Para o especialista em sensoriamento remoto Juan Doblas, que trabalha no Instituto de Pesquisa Ambiental da Amazônia (IPAM) e é doutorando do Instituto Nacional de Pesquisas Espaciais (INPE), a conclusão do parecer é equivocada já que o satélite utilizado pela dupla para contestar as observações feitas no chão da floresta não tem resolução suficiente que permita ver esse tipo de detalhe. Capoeiras e roças indígenas de grupos isolados geralmente são aberturas pequenas na mata, menores do que o LandSat 5, equipamento utilizado na análise, é capaz de detectar.
“Não há evidência técnica para refutar a presença de isolados nesse território. As imagens do LandSat 5 são insuficientes para registrar as alterações que esse grupo pode ter produzido na floresta”, afirma Doblas.
Boicote aconteceu após reunião com Zequinha Marinho
O parecer de Geovanio Katukina dialoga com a agenda do senador Zequinha Marinho (PL-PA), autor de um projeto de decreto legislativo que pretende acabar com a terra indígena. “Não há tribos isoladas na região. A bem da verdade, sequer há um povo indígena ali habitando”, justifica Marinho, com base em seu “conhecimento de causa”. O que existe, na opinião do parlamentar, são “terras produtivas” e famílias assentadas, disse ele.
No final do ano passado, o senador encontrou-se com o presidente da Funai, Marcelo Xavier, em uma reunião que não constou na agenda do dirigente do órgão indigenista. Segundo descobriu o repórter Rubens Valente, eles discutiram o “cunho ideológico e imprestabilidade” do relatório da expedição que encontrou vestígios de isolados em Ituna Itatá.
A conversa ocorreu no dia 9 de novembro. No dia 11 de novembro, Katukina apresentou a análise técnica na qual refutava as provas obtidas em campo. O despacho da Direção de Proteção Territorial com a conclusão que não era possível confirmar a presença de indígenas isolados na área saiu no dia 23 de novembro.
O interesse por trás da negação de povos isolados
A terra indígena Ituna Itatá está protegida por uma Portaria de Restrição de Uso. Este tipo de medida estabelece uma modalidade específica de área protegida, a terra indígena interditada, que tem um dupla objetivo: garantir a proteção para a localização de registros de povos isolados e estabelecer a área tradicionalmente ocupada por eles quando o registro for confirmado.
As portarias são temporárias, e devem ser renovadas até que se esgotem as pesquisas sobre a presença de povos na localidade.
No caso de Ituna Itatá, ela foi reconhecida pela primeira vez em 2011, e as portarias vinham sendo renovadas a cada três anos – o que não aconteceu em 2022, quando a Justiça precisou intervir para garantir a renovação.

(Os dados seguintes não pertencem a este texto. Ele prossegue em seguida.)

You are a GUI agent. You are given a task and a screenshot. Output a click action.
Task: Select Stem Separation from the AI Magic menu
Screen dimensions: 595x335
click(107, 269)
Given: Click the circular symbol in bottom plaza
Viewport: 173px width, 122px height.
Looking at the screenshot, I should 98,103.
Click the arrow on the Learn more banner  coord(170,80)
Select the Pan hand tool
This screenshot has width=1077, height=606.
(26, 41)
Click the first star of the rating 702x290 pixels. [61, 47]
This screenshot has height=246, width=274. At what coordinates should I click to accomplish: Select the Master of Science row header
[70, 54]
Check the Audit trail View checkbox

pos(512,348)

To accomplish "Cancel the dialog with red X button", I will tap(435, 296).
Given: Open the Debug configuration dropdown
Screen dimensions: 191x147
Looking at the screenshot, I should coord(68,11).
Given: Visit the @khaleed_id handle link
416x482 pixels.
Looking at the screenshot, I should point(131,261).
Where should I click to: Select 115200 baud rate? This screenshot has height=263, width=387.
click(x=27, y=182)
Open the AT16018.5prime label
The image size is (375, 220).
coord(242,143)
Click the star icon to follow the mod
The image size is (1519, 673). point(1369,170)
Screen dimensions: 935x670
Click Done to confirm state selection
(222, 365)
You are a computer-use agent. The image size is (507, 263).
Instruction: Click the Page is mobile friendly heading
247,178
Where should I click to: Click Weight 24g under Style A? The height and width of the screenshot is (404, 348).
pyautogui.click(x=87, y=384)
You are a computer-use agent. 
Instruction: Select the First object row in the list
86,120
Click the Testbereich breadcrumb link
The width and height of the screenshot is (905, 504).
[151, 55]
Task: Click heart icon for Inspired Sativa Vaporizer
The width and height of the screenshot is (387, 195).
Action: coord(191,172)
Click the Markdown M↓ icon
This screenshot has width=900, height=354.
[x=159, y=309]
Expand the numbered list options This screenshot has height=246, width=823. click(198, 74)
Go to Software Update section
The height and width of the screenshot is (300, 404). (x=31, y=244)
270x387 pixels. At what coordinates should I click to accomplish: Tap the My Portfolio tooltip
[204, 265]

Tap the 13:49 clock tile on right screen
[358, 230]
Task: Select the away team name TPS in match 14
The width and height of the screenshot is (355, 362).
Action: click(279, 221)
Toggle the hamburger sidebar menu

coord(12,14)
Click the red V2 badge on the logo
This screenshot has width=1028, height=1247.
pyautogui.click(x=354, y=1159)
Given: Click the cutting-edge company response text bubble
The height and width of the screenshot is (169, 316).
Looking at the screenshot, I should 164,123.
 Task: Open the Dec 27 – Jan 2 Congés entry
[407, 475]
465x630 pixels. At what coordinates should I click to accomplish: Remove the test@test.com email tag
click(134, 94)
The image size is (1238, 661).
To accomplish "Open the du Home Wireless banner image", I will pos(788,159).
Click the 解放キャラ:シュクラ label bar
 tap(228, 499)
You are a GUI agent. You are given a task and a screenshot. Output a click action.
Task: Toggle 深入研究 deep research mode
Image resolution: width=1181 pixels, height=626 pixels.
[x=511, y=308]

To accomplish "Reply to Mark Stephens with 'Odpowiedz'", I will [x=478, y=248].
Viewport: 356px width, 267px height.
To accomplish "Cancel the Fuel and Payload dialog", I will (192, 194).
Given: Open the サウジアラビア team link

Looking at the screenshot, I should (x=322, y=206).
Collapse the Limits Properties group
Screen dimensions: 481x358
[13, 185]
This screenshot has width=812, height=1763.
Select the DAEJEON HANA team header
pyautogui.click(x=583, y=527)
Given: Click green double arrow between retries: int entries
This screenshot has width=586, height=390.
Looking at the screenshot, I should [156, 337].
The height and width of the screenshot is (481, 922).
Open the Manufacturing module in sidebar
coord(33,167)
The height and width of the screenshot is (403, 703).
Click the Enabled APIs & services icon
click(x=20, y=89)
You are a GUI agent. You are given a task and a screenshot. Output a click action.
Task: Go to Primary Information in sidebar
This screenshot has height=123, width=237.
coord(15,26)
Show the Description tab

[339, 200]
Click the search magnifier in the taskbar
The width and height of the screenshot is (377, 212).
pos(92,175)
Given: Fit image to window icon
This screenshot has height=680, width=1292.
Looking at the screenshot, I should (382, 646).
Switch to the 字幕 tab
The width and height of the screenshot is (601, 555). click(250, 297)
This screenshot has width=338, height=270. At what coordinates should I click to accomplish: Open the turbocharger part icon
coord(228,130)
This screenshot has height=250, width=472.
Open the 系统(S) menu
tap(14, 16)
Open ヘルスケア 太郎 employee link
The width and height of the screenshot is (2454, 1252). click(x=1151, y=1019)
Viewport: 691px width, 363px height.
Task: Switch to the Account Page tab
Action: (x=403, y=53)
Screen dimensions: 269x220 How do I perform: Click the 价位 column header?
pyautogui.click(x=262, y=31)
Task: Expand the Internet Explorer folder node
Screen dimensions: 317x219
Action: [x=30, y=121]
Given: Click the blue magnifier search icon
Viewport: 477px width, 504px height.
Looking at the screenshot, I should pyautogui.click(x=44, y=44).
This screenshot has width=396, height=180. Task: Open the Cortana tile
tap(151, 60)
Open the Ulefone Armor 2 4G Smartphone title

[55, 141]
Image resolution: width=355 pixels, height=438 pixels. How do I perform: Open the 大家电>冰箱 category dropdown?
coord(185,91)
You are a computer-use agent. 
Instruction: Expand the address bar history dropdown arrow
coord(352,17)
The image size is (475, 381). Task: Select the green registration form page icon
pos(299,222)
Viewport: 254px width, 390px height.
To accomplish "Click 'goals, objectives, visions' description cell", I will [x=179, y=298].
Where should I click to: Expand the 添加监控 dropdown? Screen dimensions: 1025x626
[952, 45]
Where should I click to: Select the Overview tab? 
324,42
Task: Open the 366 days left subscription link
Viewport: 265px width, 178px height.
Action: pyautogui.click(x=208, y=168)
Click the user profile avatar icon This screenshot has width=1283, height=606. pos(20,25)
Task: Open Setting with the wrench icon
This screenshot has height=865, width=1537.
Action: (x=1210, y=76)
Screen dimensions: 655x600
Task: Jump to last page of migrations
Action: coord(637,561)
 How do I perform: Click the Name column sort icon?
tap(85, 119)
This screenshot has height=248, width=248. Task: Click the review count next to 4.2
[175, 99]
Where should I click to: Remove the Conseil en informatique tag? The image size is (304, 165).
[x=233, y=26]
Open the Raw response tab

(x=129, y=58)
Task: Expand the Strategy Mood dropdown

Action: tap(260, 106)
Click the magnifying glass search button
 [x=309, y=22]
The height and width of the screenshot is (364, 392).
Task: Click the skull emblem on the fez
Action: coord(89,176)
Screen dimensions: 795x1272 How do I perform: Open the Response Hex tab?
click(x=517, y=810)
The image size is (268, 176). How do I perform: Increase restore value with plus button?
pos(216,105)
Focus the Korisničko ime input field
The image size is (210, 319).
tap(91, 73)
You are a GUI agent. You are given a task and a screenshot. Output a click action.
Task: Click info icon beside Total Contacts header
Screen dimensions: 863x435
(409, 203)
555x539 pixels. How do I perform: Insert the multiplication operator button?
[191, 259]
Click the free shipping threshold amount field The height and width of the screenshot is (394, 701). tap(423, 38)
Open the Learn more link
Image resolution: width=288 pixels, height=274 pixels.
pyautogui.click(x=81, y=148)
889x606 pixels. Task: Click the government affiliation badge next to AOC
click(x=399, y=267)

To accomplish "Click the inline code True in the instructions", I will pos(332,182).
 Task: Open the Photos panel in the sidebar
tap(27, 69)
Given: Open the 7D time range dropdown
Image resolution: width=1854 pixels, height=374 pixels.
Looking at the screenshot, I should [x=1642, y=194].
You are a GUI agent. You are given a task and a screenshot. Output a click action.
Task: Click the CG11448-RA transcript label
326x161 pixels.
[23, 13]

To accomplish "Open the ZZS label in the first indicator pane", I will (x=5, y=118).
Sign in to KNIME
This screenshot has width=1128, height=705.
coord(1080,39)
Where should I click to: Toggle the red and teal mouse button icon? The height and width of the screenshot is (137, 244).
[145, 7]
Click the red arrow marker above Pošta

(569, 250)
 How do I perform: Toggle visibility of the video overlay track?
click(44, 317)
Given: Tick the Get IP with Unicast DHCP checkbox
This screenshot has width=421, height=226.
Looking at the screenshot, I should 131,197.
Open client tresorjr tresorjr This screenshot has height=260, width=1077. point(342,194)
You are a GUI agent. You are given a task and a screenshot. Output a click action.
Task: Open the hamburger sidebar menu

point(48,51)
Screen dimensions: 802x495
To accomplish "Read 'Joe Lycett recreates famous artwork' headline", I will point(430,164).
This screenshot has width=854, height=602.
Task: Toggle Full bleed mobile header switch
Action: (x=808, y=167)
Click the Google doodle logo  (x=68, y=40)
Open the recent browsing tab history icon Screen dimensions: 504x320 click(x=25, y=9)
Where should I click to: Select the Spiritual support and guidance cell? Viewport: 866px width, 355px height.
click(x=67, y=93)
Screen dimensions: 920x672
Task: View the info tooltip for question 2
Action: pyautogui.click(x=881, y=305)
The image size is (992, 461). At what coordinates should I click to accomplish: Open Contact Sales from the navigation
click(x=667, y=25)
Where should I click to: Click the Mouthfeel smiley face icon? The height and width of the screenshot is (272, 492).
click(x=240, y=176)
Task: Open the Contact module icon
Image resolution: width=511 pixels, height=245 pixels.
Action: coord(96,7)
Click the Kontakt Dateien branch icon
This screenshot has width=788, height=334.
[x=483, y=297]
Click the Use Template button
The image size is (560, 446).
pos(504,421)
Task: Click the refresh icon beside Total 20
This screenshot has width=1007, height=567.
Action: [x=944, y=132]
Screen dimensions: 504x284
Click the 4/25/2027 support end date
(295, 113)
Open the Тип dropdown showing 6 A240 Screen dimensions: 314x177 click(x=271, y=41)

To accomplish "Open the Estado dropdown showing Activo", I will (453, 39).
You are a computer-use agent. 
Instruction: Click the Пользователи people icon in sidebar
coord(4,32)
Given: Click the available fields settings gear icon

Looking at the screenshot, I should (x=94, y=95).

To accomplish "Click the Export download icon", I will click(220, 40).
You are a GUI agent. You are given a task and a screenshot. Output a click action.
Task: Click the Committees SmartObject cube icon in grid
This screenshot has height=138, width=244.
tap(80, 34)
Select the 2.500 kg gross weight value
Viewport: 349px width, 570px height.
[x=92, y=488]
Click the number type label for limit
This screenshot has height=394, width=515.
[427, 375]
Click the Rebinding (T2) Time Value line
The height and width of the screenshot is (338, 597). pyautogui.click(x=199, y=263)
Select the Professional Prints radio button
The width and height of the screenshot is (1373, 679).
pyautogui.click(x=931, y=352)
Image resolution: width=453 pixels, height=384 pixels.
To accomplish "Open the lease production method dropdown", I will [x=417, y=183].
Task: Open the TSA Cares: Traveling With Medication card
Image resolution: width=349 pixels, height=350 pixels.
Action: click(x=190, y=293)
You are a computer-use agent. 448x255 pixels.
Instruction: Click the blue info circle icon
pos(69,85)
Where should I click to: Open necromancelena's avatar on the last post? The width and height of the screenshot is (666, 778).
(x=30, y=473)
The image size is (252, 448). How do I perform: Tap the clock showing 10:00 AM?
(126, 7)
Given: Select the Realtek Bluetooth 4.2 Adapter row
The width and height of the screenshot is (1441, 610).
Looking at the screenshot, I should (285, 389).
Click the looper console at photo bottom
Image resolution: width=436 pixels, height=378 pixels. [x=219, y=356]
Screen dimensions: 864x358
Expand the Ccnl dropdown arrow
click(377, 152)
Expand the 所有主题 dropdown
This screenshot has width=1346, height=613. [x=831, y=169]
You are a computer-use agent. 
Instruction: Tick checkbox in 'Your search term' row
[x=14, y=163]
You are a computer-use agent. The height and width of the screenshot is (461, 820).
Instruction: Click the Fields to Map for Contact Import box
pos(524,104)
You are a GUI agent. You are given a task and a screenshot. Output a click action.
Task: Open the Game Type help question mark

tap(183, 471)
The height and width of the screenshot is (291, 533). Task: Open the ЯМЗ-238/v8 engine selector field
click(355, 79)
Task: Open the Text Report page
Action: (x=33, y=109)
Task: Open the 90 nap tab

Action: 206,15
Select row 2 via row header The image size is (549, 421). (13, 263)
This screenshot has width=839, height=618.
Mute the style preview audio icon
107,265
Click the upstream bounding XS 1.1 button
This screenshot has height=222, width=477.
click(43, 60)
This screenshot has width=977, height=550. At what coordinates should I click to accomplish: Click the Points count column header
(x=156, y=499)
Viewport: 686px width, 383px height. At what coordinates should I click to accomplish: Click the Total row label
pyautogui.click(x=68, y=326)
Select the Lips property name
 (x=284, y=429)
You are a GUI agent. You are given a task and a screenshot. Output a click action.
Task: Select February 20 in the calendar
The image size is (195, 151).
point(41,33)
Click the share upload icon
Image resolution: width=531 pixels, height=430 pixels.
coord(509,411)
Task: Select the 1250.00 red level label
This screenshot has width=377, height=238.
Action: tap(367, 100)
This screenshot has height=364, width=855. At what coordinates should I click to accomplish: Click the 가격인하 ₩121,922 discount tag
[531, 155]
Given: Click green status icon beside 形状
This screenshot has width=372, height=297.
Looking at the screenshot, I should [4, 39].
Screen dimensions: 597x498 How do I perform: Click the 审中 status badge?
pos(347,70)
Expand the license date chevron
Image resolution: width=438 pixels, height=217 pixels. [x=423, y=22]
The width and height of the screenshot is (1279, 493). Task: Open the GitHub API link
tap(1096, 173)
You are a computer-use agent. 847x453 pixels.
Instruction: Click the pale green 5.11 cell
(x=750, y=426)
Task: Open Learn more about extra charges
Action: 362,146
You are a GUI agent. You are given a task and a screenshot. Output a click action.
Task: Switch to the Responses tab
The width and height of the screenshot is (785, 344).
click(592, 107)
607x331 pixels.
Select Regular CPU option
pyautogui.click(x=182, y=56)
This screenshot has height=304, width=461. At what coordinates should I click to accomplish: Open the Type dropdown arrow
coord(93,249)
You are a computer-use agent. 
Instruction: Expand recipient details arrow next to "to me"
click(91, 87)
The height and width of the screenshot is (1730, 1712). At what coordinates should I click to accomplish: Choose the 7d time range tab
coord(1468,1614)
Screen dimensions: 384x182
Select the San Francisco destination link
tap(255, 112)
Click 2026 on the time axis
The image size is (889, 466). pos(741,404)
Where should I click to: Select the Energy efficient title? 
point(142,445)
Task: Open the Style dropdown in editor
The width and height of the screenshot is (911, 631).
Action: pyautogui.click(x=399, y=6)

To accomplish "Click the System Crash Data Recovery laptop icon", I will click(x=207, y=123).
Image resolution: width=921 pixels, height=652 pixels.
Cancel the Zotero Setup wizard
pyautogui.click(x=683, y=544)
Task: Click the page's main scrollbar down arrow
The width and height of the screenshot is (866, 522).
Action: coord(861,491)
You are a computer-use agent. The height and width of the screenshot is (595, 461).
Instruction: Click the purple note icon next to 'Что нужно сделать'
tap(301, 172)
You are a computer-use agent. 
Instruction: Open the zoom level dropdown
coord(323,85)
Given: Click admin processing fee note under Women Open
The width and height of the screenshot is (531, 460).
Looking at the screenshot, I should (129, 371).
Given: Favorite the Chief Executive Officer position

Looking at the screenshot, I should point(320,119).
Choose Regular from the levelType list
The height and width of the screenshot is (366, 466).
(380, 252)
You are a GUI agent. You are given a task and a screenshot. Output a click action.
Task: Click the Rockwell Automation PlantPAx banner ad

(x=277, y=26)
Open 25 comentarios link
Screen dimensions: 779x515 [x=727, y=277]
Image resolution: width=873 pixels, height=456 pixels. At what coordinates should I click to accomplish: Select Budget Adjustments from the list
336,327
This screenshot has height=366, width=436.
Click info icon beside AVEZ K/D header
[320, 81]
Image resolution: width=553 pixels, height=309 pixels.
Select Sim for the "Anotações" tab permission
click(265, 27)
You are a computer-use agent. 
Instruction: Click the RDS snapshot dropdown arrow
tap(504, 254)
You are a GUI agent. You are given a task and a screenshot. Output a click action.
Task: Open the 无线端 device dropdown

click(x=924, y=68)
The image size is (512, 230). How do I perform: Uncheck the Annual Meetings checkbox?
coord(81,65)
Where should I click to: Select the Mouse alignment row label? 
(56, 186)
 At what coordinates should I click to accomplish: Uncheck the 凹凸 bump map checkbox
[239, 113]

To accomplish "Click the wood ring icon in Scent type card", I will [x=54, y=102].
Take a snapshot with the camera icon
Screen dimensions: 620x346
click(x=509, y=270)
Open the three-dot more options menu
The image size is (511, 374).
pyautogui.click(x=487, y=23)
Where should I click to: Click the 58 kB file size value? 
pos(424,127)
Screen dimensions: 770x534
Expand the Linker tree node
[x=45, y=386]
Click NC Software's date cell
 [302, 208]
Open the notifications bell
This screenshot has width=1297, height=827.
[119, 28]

Em janeiro, a Funai renovou a portaria apenas por seis meses, após decisão judicial, mas em junho houve renovação nos moldes anteriores, válida até 2025.
Zequinha Marinho pediu diversas vezes a anulação da portaria . Na reunião com Marcelo Xavier, ele teve acesso à geolocalização dos vestígios, o que pode ter colocado em risco a integridade dos indígenas. “É provável que diversos grileiros tenham tido acesso sobre a localização dos vestígios”, comenta o antropólogo Fábio Nogueira, coordenador executivo do Observatório dos Povos Indígenas Isolados.